So what is creativity and what makes it such a vital part of the change making process?
The definition of creativity varies depending on who’s talking. Some say creativity is independence, the ability to do the things you’d like to do.
Many people associate creativity with a chameleon-like ability to change with a changing environment. To some, creativity is what lies behind longevity and endurance-the secret to the cockroach’s staying power over millions of years. For those who believe there’s nothing new under the sun, creativity is the ability to rearrange existing variables into new combinations.

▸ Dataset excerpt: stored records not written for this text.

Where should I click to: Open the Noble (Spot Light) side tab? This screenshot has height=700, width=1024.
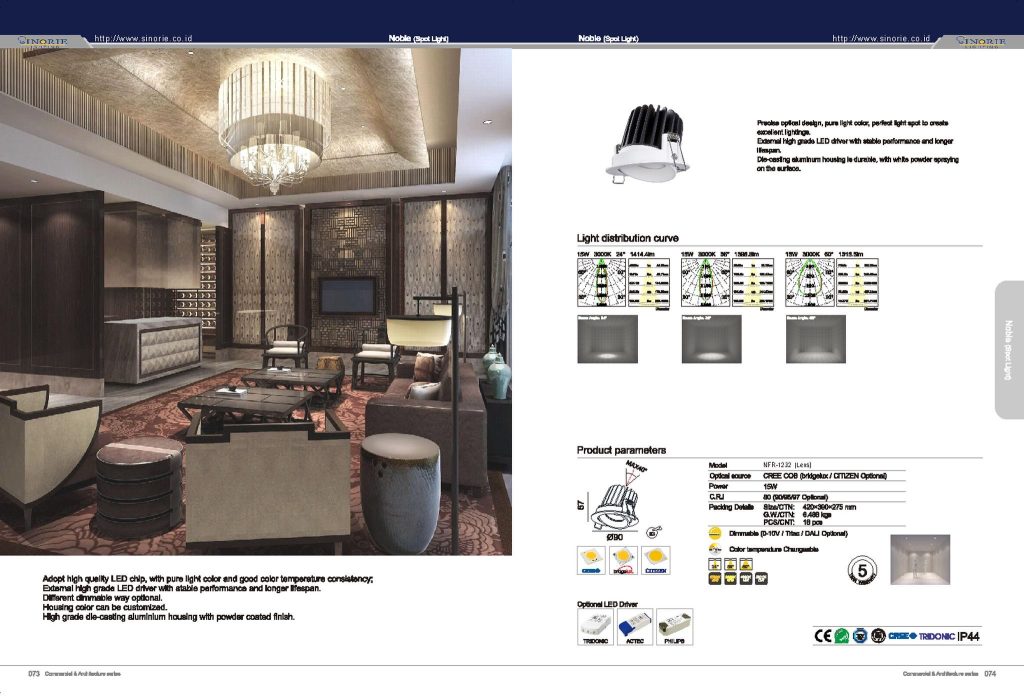(1008, 349)
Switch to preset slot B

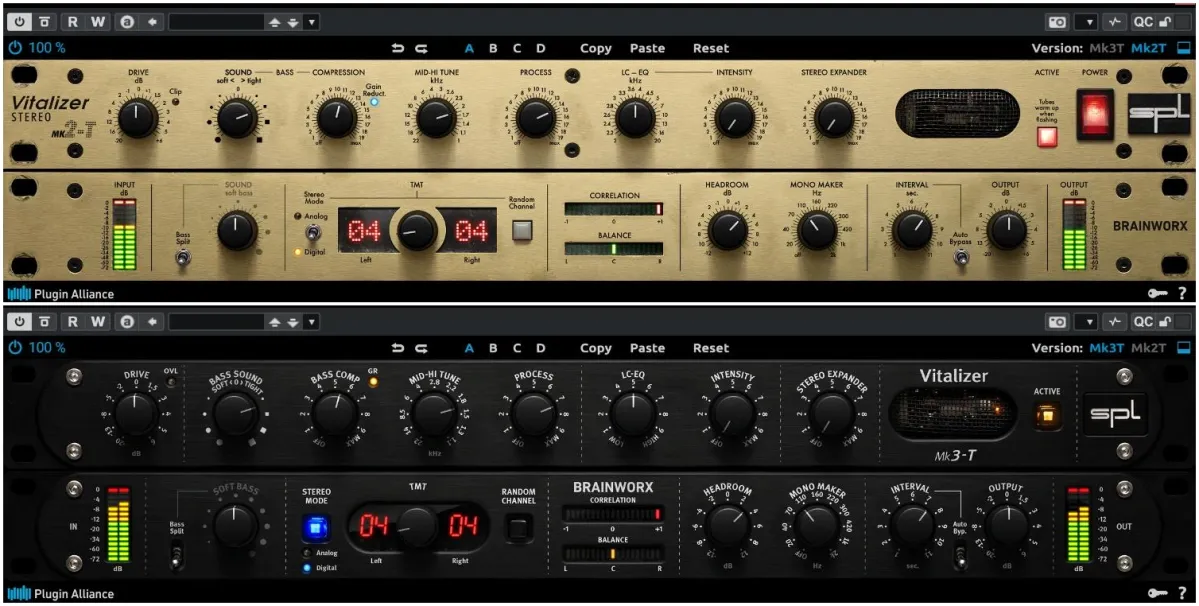coord(492,47)
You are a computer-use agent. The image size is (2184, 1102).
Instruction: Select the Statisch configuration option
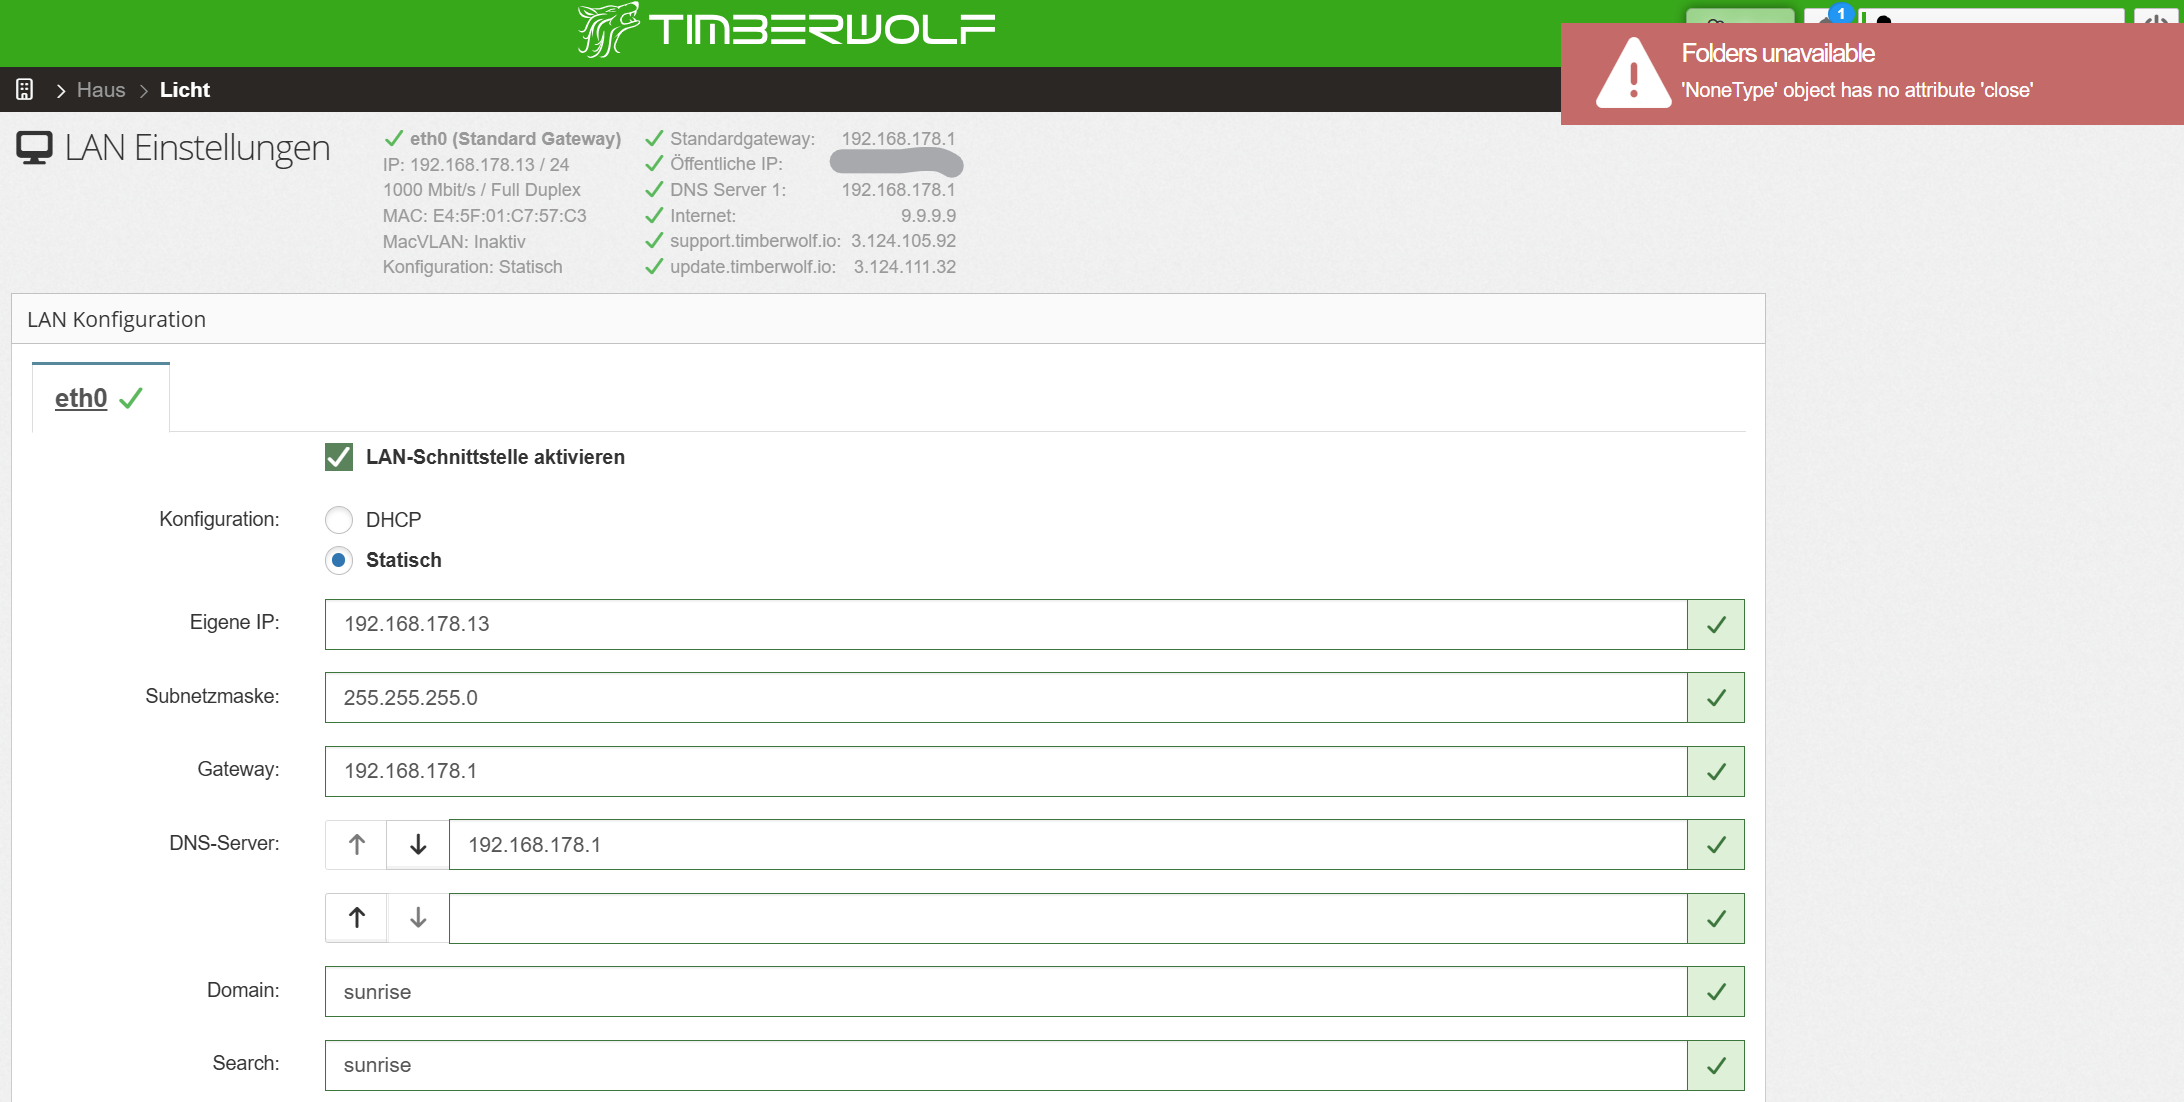click(x=339, y=560)
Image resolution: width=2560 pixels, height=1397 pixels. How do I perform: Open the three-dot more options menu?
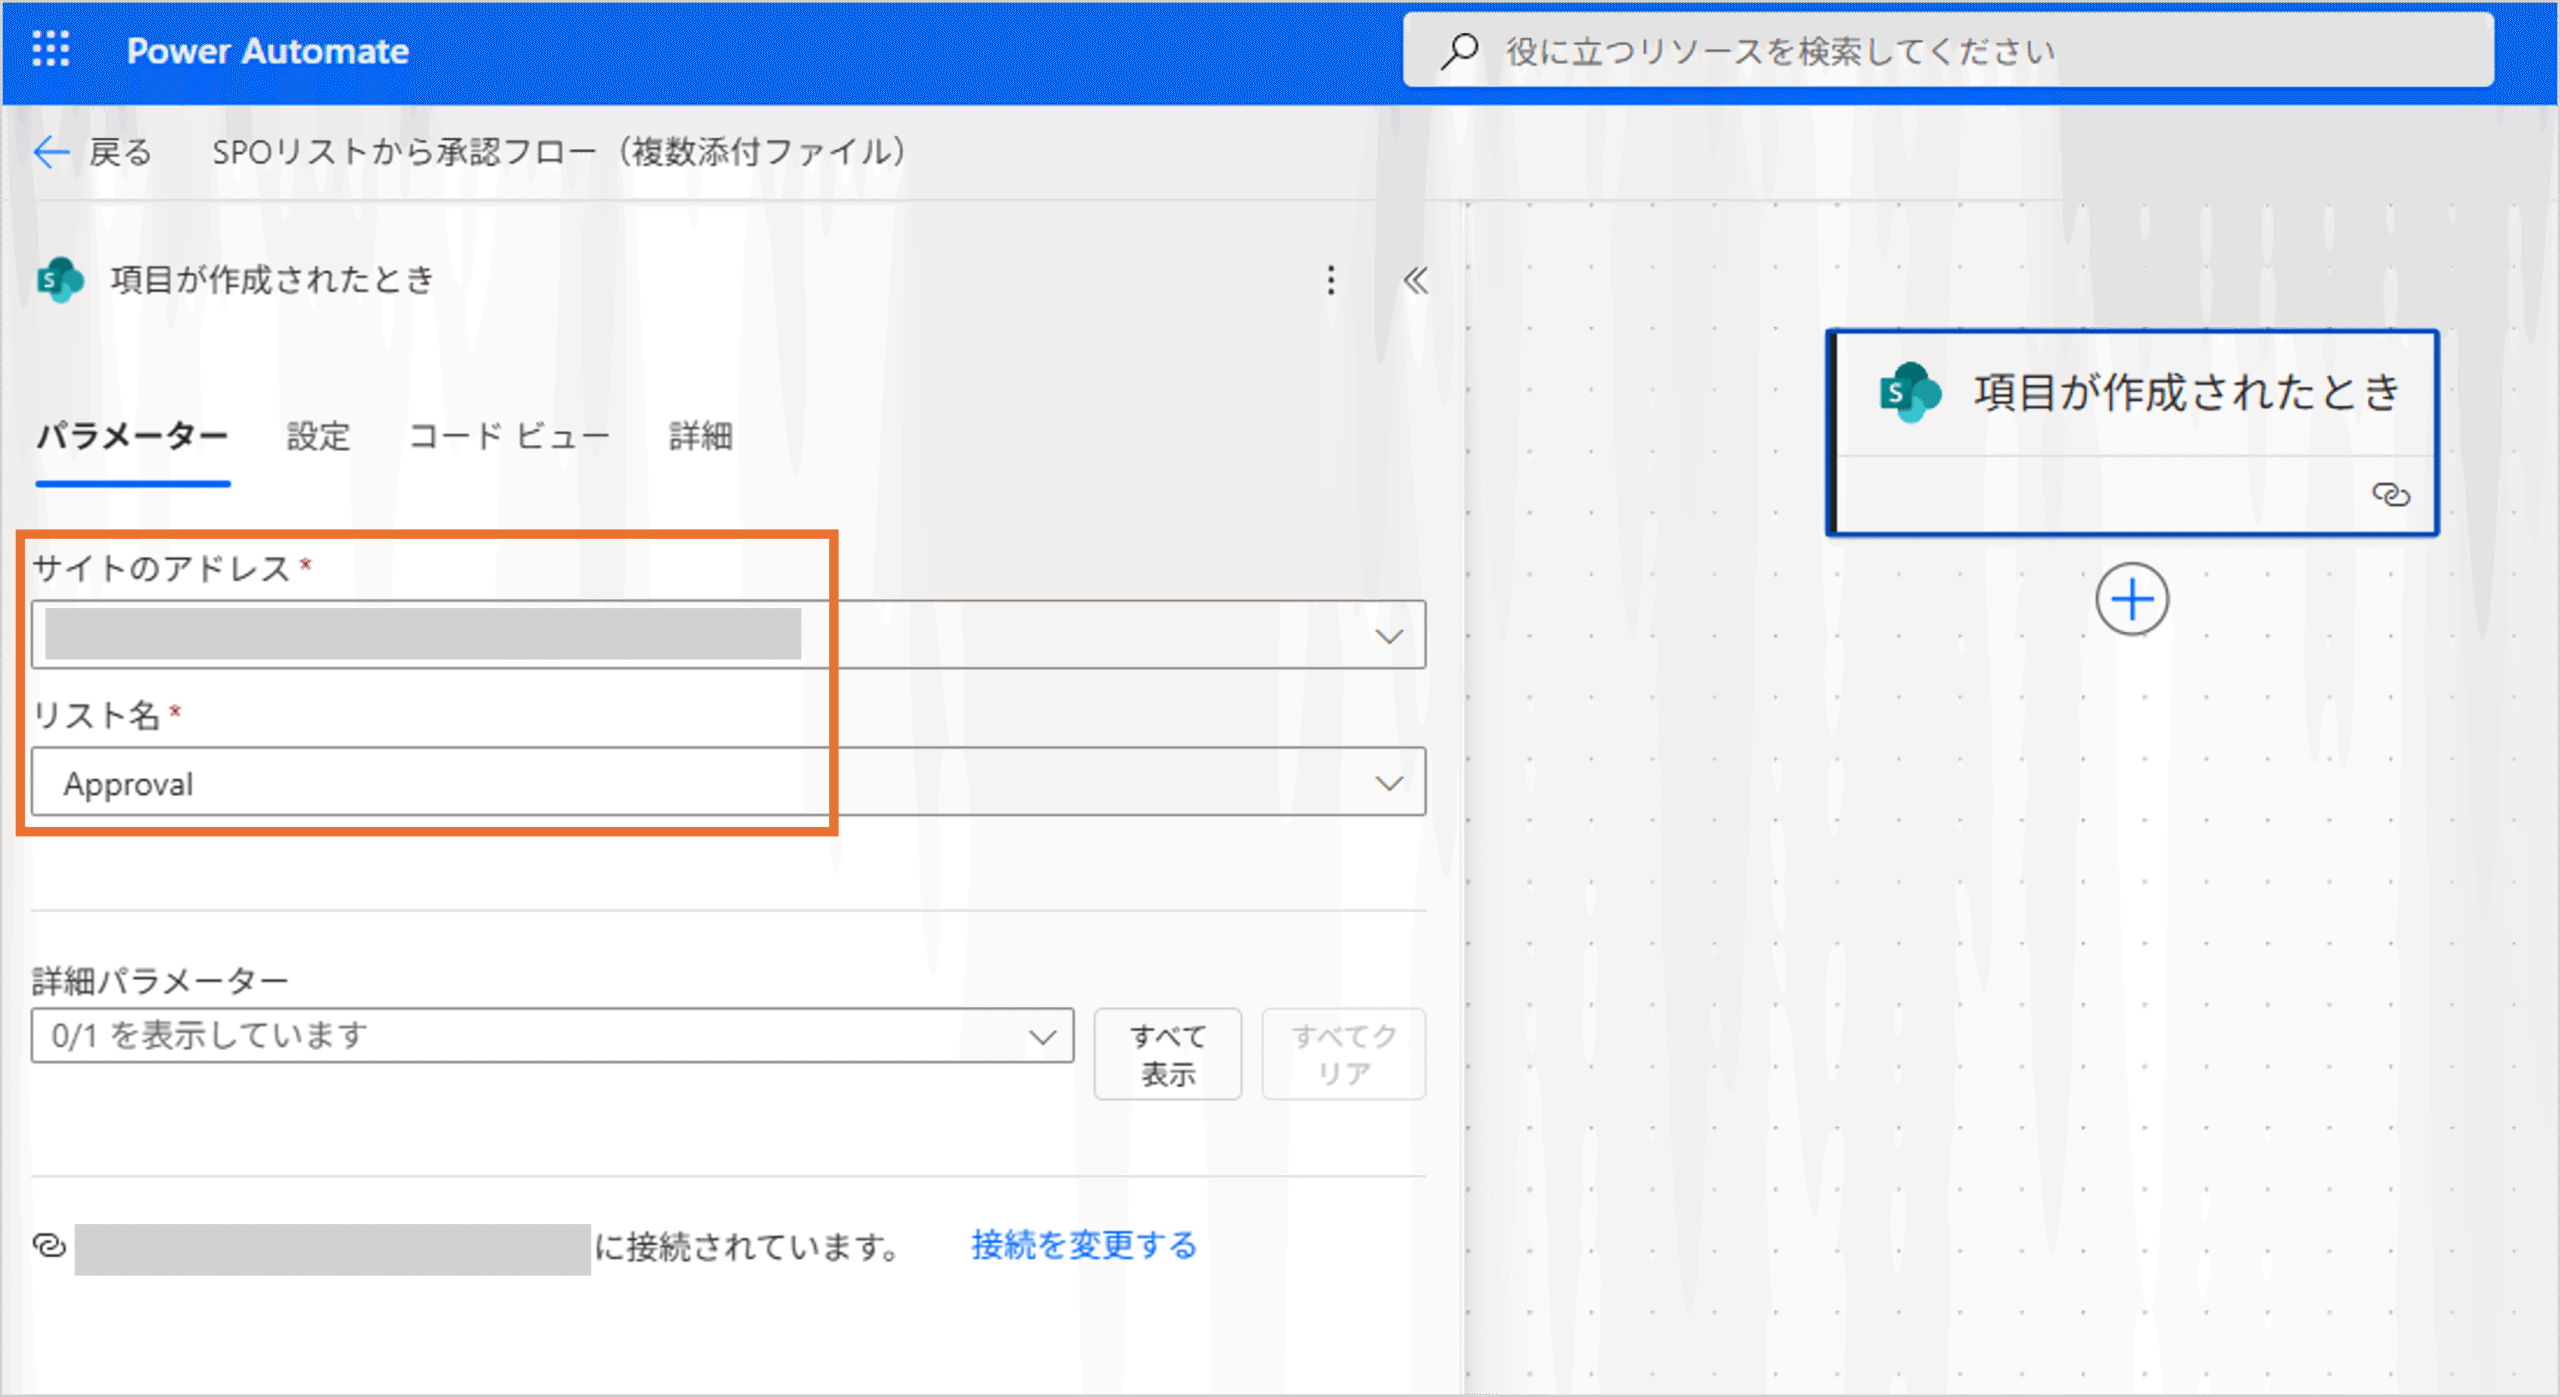point(1330,280)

To others, creativity is the act of “creating” or making something brand-new.
Some believe creativity is a bolt from the blue or something that appears unexpectedly in a flash of insight.
Others believe creativity results only from lengthy painstaking work, like the trial and error endured by the Wright brothers in making the first airplane. (Thomas Edison once said that creativity is 99 per cent perspiration and 1 per cent inspiration.)
However you define it, the good news is that all of us are creative.
Creativity is an inborn human faculty, one that we can nourish, cultivate and raise to extraordinary heights in virtually anything we try. Creativity is as much a part of you as your arms and legs.
What matters is not what you call it, but how you use it. As children, we allowed our creativity to flourish. We let our imaginations flow. We continually created new ideas and things. We delighted our parents with our freshness.